Nancy Guthrie and Savannah Guthrie
A Retired FBI agent said she is ‘99 per cent sure’ the case will be solved. Facebook/Savannah Guthrie

Nancy Guthrie's disappearance is drawing fresh attention after retired FBI agent Jennifer Coffindaffer told Men's Journal she is '99 per cent sure' the case will be solved, with movement likely by about August 1. Coffindaffer, speaking in an interview posted on Saturday, June 27, said the long‑running investigation near Tucson, Arizona, is still advancing rather than fading into the background.

The news came after months of strange and troubling developments in a case that has already produced DNA evidence, a masked suspect seen on doorbell camera footage and a ransom note that reportedly said she was dead. Nancy Guthrie, 84, the mother of Today host Savannah Guthrie, disappeared from her home near Tucson on February 1, and investigators have spent the months since trying to sort fact from noise.

Why Coffindaffer Thinks The Nancy Guthrie Case Will Be Solved

Coffindaffer's headline claim is striking because she is not leaving much room for doubt. 'In terms of future predictions, I essentially 100 per cent believe this will be solved,' she told Men's Journal. 'I'm not 90 per cent sure. I'm 99 per cent sure it will be solved.' That is an unusually firm statement in any missing person case, especially one that has already dragged on for months without a public arrest or a named suspect.

She also stuck to a date she has repeatedly mentioned before, saying she still expects 'movement' by around August 1, though she allowed that developments could come before or after that point. Her confidence is based less on instinct than on what she describes as the volume of evidence still being worked through. In her view, the case is not cold. It is, as she put it, 'red hot'.

Nancy Guthrie / Facebook on September 5, 2015
Jennifer Coffindaffer says the case is still very much active, not cold in the slightest. Nancy Guthrie / Facebook

That distinction matters for families and investigators. A cold case is one that gets filed away and quietly left to gather dust. Coffindaffer says this is the opposite, with investigators still 'drinking from a fire hose', her way of saying there is too much information, not too little. That is a very different kind of problem, and a more promising one.

What The Investigation Has Found So Far

The case has not been short on clues. Investigators have said they recovered DNA from the scene, and police images showed a masked suspect outside Guthrie's home in Tucson. A ransom note later reported by law enforcement sources reportedly said she had died, a detail that can turn a missing persons case into something far more serious.

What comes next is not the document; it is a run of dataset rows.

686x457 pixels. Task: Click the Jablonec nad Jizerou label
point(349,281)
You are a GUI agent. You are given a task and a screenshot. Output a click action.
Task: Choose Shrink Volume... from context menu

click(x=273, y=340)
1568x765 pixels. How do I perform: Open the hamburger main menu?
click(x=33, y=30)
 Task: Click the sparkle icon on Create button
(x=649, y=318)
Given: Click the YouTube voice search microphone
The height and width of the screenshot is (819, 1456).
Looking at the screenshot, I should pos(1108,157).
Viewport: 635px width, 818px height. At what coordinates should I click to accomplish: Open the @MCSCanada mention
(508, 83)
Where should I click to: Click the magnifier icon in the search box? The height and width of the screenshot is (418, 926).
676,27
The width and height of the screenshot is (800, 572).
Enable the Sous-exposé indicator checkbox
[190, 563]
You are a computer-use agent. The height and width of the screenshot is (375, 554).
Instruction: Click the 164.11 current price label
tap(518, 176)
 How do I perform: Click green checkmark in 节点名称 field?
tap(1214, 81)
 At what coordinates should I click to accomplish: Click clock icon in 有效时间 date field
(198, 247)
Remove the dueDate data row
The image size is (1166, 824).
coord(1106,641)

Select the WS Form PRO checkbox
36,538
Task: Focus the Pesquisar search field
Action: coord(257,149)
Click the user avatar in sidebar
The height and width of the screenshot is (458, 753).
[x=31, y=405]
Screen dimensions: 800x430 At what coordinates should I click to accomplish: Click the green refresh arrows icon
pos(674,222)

Pima County Sheriff’s missing person notice for Nancy Guthrie
A missing person notice issued by the Pima County Sheriff’s Department includes Nancy Guthrie’s photograph and basic identifying details as the search continues. Pima County Sheriff's Department

Coffindaffer explained that DNA analysis alone can take months, especially when samples are partial or mixed and must be compared with other traces collected from the property and nearby. She also said tracking possible vehicle movements from the area requires analysts to work through camera footage frame by frame, then move outward through different choke points until a timeline starts to emerge. That sort of work is slow and exacting, the opposite of the quick answers people hope for.

There is also the problem of noise. Anonymous notes and online claims have circulated alongside the real investigation, and not all of them are trustworthy. Some have been described as extortion attempts or hoaxes, the kind of distraction that can send the public off on side paths while the actual detectives keep digging.

Why August Matters In The Guthrie Case

August 1 is not a deadline set by police, at least not publicly. It is Coffindaffer's estimate, and she is clear that it reflects the pace at which labs and analysts move rather than some fixed date on the calendar. Still, once a former FBI agent goes that specific, people notice.

The broader picture is stark. Guthrie vanished from her Tucson‑area home in the middle of the night on February 1, and authorities have said they believe she was abducted. The case has generated significant public attention because it involves a missing 84‑year‑old woman, a possible kidnapping, and one of the country's most familiar television personalities waiting for answers that may still be weeks away.

Coffindaffer's point is that the evidence trail is still active. DNA is still being processed, surveillance still needs reviewing and digital leads still need sorting from material that will not stand up. Nothing about that guarantees resolution, but it does make a solve feel plausible rather than remote.

For Guthrie's family, and for investigators, the wait remains the hardest part. The case is not over, Coffindaffer insists, and the people working it are still pulling at threads that may yet lead somewhere real. The next movement, she says, could come before August or after it. Either way, she does not sound like someone preparing to give up.